I would advise you read The Many Beatings of Aragorn before reading this
story otherwise you won't know what the hell is going on.
Hello, hello, hello. Welcome to the continuation story to Aragorn beatings. We here at Aragorn Beatings Inc are here to reassure you that though the plot was last around chapter 7 of the first story that there will still be many incidents where an Aragorn will be maimed, beaten, cut, smooshed, eaten, poked, clobbered, crunched, smacked, smited, tripped, tortured, executed and manhandled so don't worry if that's what your reading for. Enjoy.
Hi there. We here at the Legolas tug-o war factory are here to reassure you that at any particular time when it appeared that the elf was being hurt it was actually one of our Legolas tug-o-war dolls, valued $19.95. This was because he refused to let himself be damaged in any way (PUSSY. Seamoose). But this did allow us to make lots of money so we're not going to complain. Dolls can be purchased at any good Walmart near you.
Gandalf here. The author and I have come to a truce over who will have control of the story. To cut a story short he simply cut off my arms and legs so I'm going to be a bit preoccupied with healing and all so I thought I'd let him do it for just a little while. To everyone who did like me I ask for only one thing. VENGEMCE. KILL HIM. KILL HIM NO- *smack* Ow. Sorry, Master.
Disclaimer: To tell the truth I'm not really sure who I own and who owns me so let's just settle that I own that can of Pepsi Max that's been in the fridge for the last two years.
A/N: Finally.
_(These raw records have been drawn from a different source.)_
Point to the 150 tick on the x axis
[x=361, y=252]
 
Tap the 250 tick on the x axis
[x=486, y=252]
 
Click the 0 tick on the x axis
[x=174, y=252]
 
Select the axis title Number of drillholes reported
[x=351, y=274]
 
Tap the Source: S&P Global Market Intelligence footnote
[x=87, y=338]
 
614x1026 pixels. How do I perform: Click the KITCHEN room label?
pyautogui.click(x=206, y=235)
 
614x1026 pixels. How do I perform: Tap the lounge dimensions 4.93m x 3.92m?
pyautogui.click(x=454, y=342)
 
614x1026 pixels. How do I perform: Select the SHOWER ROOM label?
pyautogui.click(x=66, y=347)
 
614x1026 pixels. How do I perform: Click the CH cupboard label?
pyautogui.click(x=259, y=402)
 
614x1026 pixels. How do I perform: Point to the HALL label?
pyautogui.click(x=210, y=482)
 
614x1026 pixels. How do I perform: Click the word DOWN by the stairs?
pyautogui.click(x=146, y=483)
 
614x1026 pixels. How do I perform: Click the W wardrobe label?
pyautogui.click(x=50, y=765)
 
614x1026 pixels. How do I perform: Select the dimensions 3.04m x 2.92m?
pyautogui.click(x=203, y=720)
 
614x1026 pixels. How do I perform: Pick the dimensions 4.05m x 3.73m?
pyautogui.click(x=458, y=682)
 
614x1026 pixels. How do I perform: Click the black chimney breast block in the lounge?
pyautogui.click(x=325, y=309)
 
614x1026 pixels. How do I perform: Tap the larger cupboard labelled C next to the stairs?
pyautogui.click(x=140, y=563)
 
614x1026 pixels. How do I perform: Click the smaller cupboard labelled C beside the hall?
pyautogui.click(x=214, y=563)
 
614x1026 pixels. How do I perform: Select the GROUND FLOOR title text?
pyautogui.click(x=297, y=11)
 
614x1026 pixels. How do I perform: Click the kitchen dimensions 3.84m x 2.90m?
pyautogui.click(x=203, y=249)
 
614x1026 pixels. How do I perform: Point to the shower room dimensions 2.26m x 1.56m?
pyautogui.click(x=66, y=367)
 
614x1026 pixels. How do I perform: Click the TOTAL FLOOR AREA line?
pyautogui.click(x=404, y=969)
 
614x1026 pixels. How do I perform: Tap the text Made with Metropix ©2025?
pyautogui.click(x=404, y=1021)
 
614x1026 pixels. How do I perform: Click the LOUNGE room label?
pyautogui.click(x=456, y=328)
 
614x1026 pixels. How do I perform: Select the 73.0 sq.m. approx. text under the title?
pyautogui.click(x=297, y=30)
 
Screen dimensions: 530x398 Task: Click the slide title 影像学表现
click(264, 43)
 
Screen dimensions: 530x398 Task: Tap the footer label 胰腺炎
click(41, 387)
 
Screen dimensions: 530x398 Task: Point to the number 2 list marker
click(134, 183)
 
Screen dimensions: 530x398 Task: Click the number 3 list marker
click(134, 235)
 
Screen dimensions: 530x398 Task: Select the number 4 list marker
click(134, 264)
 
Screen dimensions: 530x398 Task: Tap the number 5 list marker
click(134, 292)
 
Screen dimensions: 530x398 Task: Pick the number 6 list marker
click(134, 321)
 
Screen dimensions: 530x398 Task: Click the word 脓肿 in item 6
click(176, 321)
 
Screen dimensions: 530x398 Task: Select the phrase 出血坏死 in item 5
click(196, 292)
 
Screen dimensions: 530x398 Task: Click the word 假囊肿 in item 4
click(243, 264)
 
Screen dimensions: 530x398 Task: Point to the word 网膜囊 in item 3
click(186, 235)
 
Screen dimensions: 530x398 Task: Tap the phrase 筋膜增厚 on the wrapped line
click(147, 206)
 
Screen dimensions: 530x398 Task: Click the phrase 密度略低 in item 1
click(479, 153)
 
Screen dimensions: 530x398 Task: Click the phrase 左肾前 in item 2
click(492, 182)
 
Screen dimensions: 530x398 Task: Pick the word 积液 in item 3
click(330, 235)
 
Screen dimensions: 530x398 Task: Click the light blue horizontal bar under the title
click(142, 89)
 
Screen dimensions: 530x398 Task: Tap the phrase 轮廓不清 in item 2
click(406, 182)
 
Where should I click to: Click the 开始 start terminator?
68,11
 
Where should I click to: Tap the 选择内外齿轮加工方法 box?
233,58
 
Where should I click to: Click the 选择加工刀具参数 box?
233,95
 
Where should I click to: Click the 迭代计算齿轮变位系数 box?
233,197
My turn to talk. Nothing to say really. Oh yeah, decided since that plot had changed that maybe the story should too. Pretty much the same as Aragorn Beatings but with Figwit in the title. Hope you like it.
It was a cold, windy day in the forest of the three queens and the three huddled around the little fire. The Care Bear Queen cried for the loss of her beloved Care Bears while Typo cooked some rats up and Figwit perfumed his hair.
'Shouldn't you be fixing your arrows first?' asked Typo with a frown.
'Hello,' said Figwit as he tapped her on the head 'You know I can't shoot straight with messy or smelly hair.'
Just then they heard a sound in the distance.
'I've come back,' it was the last surviving Aragorn who had decided to latch on to them 'and I have good news.
'Really,' said the Care Bear Queen who was hoping for anything good ' what is it?' 'A friend,' he said with a goofy smile.
They looked past him and saw a strange creature ambling towards them. Looking closed they saw it was only Boromir and Faramir still stuck together on the arrows.
'A pet,' cried the Care Bear Queen ' I will call you Mir'. She began to stroke their heads.
'Scary,' said Typo. She turned to Aragorn. 'Good boy,' she said and promptly slapped him upside the head.
'What was that for?' he demanded?
'Seemed like the thing to do at the time,' she answered.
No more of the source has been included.